The notion of allying these two academic “outcasts” promises to imbue the relations established between, for example, art and science, with suspicion. Given the current neoliberal context such an allegiance of outcasts is clearly of use, but here I would like to move on from a mode of criticality established in the distancing function of a conventional critical theory that remains aloof from other disciplines to consider relations in terms of nonlocation. Indeed, what is proposed in this chapter is not a collapsing or distancing between disciplinary lines, but the transversal cutting of lines, or making of new patterns, understood here by way of a theory of wave interferences.

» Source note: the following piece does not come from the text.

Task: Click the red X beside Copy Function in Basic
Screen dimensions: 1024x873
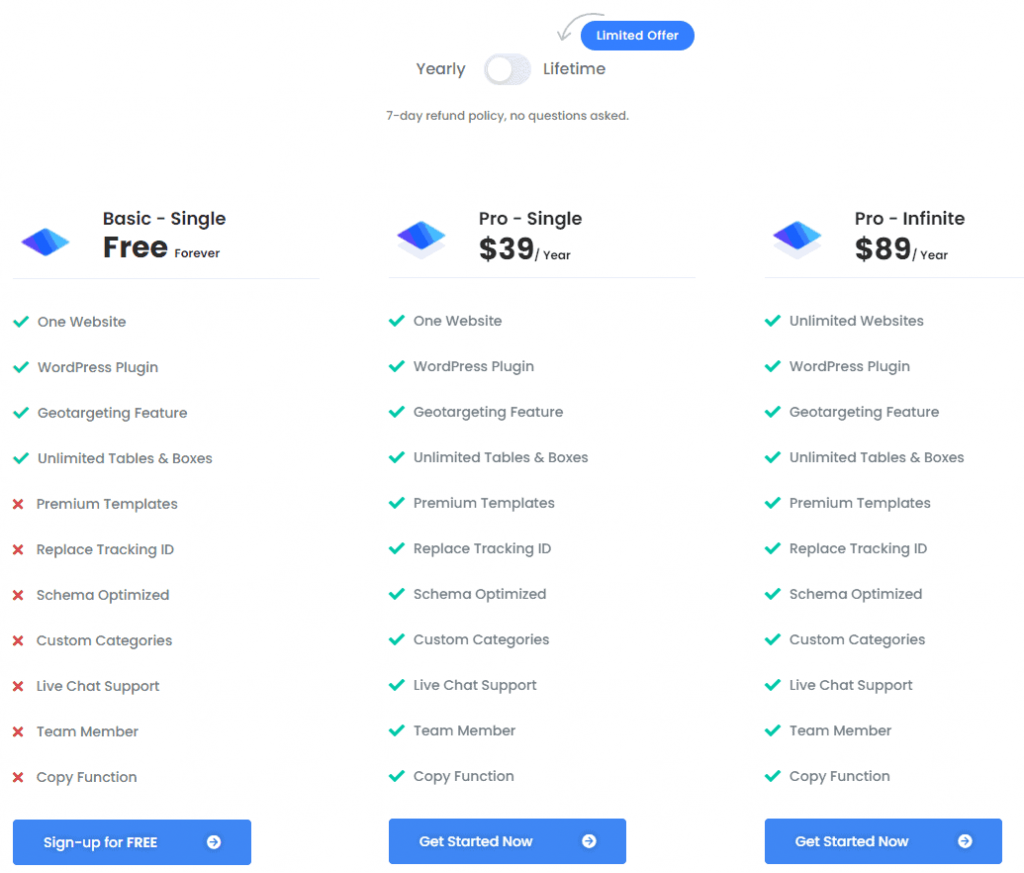Action: tap(18, 777)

Significantly, wave interferences take into account a new materialist infused approach that does not look to distinguish between science and art in terms of a culture/nature artifice or indeed riven between human ideas and the nonhumans that we encounter in certain scientific experimentations. On the contrary, what might be referred to as non-art, non-science or non-philosophy must all welcome a blurring of the lines between nonhuman interventions into culture, and vice versa, raise concerns about Anthropocenic incursions into nonhuman worlds. To fully grasp the utility of nonlocation in this nonhuman context, it is important not to therefore mistake the relation of suspicion with the idealist’s traditional critical confrontation with a kind of science that is only concerned with natural forces. This is because, in many ways, the critical distance established between the arts and humanities defined, on one hand, by a cultural worldview of human ideas, and by the experiments into nature by the hard sciences and technologists, on the other, has led us to a wasteful theoretical impasse. Any slippage, we are told, toward a nonhuman paradigm in the arts and humanities threatens to open the door to rampant science and technological forces, and will, it would seem, lead to the ruination of human ideas (Krystal, 2014). Yet, as Katherine N Hayles (2017: 130-31) argues, it is surely the aloof position humanists adopt with regard to scientific and technological projects that in many ways ensures that important early collaborations and prior discussion of ethical considerations are missed out on. What is needed now is an alternative to the impasse of scientific and idealist determinism. As follows, wave interferences are not so much a new critical theory of distance established in disciplinary depths or shallows as they are a new method of doing criticality on the surface.